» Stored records
=====

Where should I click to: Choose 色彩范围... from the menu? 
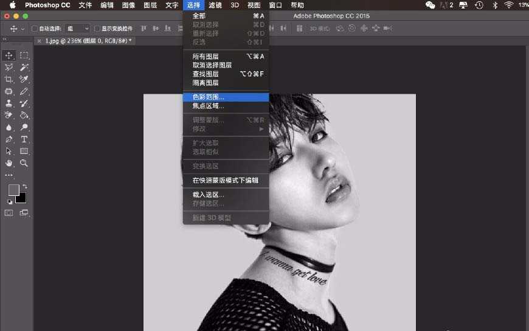pos(209,97)
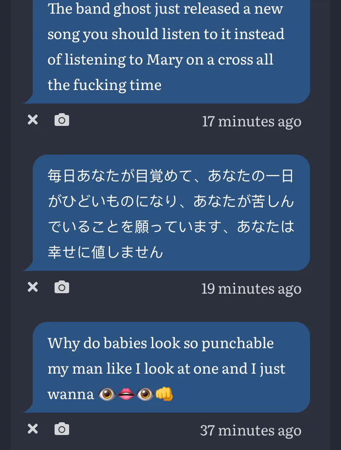Click the "37 minutes ago" timestamp
The image size is (341, 450).
tap(251, 430)
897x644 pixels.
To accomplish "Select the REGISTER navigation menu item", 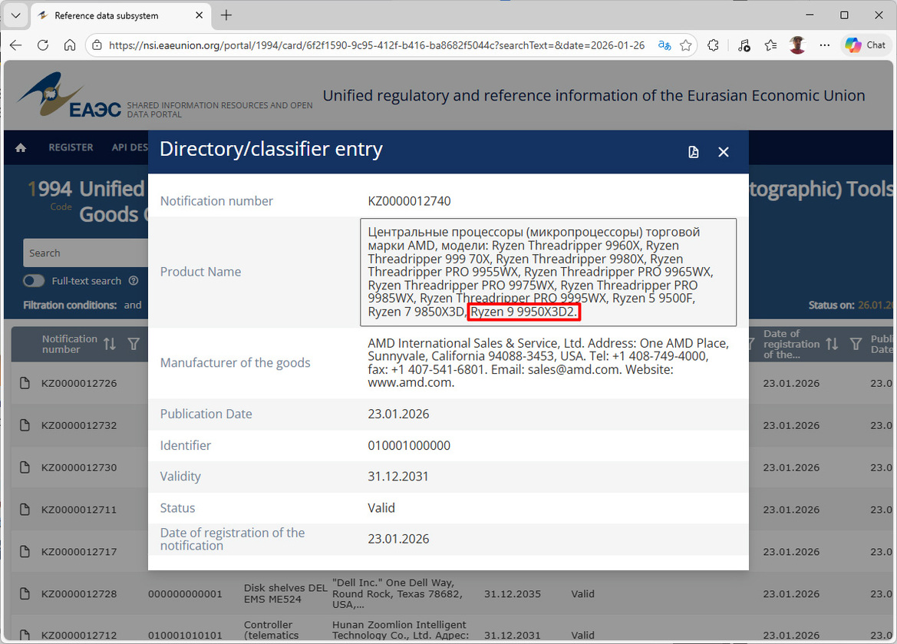I will (71, 147).
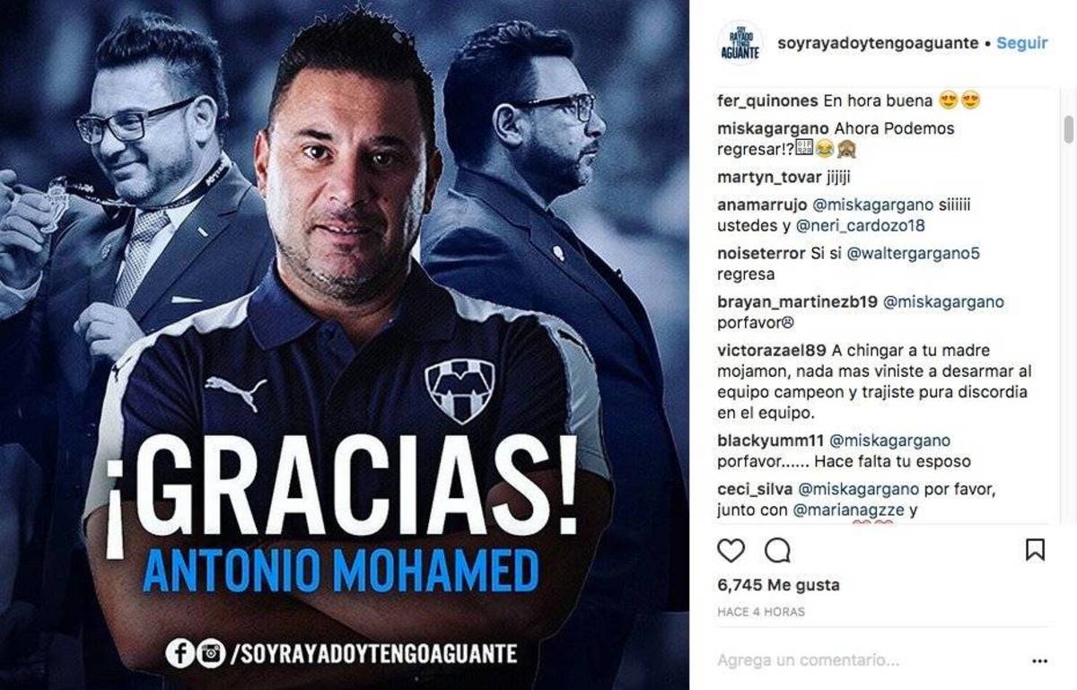Open comments with the speech bubble icon
This screenshot has width=1077, height=690.
point(777,549)
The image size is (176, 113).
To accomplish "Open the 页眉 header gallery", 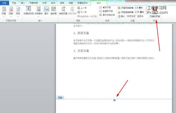I will [x=4, y=11].
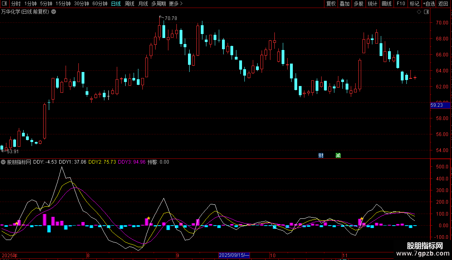Image resolution: width=452 pixels, height=260 pixels.
Task: Toggle 叠加 overlay mode
Action: (344, 4)
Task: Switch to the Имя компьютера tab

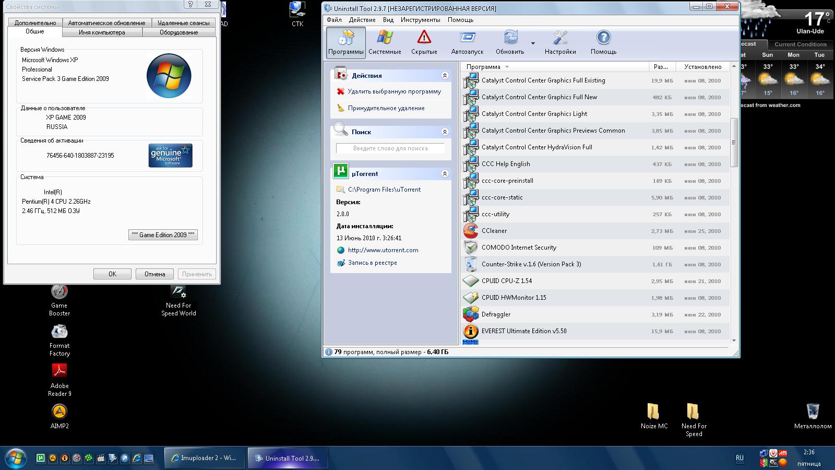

=====

» What the task requires
Quote, exactly and only, the lines from the first line of the data above through the line containing "897x644 pixels.". The pictures do not belong in it.

» Solution to the problem
Where should I click to: Choose 色彩范围... from the menu? 
pos(209,97)
Click the "37 minutes ago" timestamp
The image size is (341, 450).
tap(251, 430)
897x644 pixels.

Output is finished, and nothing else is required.